Problem to solve
Print the records below exactly, with no pictures.

Data provided
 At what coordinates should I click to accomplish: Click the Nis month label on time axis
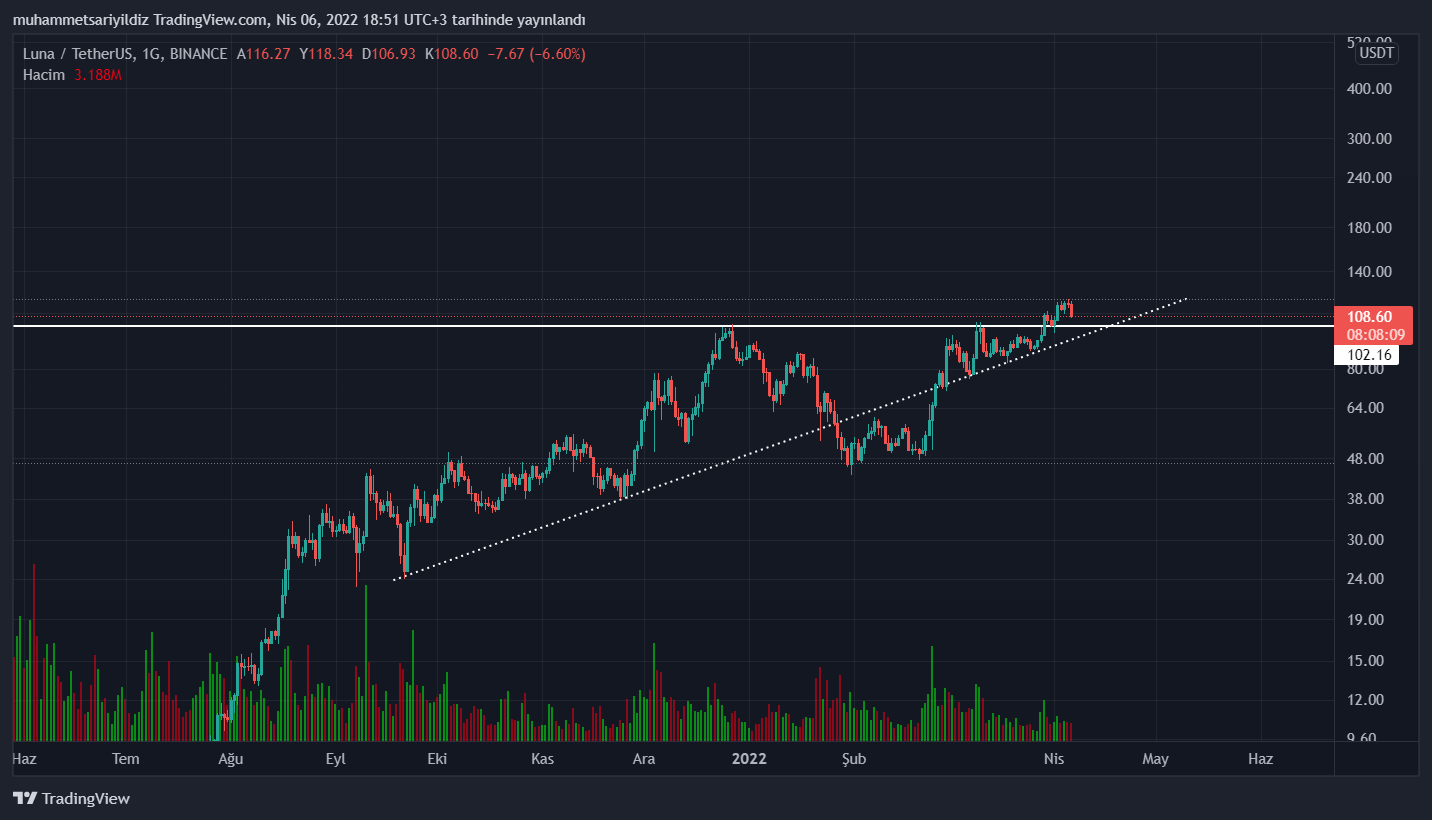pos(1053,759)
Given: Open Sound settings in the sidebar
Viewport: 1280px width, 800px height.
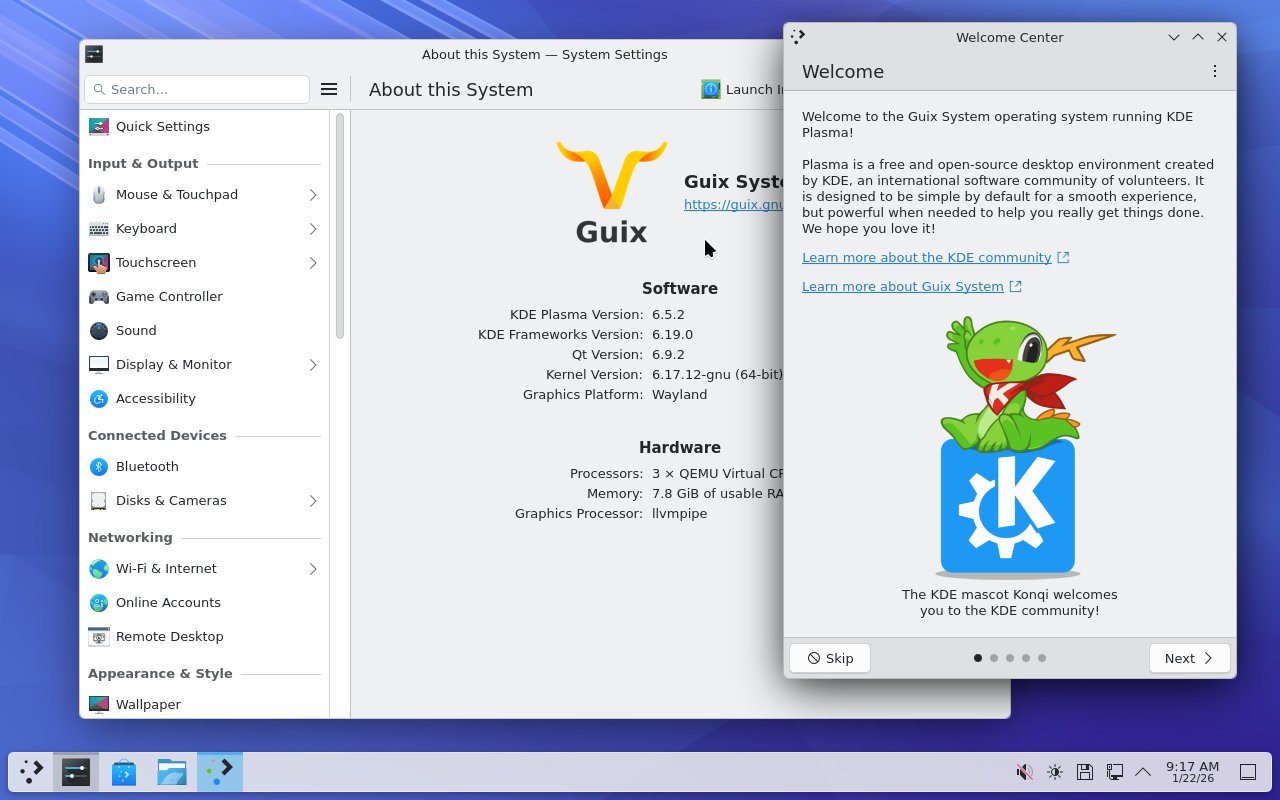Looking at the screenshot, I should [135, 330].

Worked solution
 At what coordinates should I click to accomplish: Click the Nis month label on time axis
pos(1053,759)
Given: Open Sound settings in the sidebar
Viewport: 1280px width, 800px height.
Looking at the screenshot, I should [135, 330].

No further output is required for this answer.